Return the following from the records below: each line, word for word, starting with the line that contains "Click the home icon beside myweb" and going on through the line that contains "Given: Expand the tweet text with Show more", with nothing outside that range.

Saved data entries
>>>>
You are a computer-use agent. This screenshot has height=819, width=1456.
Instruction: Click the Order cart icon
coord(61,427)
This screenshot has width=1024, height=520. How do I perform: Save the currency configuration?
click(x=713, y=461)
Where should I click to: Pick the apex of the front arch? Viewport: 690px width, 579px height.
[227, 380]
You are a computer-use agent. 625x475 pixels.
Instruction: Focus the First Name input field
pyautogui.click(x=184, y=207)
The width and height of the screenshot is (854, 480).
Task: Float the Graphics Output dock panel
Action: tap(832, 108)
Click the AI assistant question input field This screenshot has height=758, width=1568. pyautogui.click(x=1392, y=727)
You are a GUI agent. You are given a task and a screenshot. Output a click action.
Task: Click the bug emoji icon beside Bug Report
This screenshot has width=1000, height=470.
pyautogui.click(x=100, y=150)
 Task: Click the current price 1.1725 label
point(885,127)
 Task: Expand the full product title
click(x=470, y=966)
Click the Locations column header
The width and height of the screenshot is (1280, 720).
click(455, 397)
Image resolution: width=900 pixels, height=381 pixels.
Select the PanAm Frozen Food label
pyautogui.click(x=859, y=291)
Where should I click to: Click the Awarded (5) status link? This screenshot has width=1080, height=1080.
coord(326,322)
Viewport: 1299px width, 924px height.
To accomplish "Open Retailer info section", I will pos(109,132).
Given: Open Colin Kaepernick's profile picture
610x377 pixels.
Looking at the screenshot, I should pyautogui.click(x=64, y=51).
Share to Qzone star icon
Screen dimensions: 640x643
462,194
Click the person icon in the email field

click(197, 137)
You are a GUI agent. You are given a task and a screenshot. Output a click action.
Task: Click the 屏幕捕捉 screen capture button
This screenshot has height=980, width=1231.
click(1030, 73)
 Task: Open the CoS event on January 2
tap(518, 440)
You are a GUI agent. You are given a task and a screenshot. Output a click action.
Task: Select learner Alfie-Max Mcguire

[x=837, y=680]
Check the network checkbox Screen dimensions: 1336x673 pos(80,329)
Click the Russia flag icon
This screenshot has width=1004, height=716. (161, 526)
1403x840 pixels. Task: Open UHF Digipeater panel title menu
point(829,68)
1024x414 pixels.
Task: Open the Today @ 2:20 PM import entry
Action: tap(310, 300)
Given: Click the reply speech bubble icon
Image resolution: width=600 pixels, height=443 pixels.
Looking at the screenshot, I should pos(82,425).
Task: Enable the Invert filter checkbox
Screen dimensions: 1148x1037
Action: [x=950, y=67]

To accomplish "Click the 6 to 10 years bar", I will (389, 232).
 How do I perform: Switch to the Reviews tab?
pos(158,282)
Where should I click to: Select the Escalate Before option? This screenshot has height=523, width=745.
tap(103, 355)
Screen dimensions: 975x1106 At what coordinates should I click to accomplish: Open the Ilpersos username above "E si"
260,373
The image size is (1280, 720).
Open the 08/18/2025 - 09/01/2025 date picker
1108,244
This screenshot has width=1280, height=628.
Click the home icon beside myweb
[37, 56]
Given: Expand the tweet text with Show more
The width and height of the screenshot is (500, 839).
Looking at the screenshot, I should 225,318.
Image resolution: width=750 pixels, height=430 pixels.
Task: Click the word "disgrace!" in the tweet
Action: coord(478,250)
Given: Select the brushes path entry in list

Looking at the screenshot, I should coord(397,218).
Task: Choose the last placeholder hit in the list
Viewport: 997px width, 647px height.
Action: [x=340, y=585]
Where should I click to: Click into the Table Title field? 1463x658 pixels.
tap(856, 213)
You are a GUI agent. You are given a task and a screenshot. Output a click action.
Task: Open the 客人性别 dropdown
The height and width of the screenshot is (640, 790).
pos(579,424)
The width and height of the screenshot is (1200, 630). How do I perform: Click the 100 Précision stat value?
<<<<
TASK RESULT
Click the home icon beside myweb
[37, 56]
Given: Expand the tweet text with Show more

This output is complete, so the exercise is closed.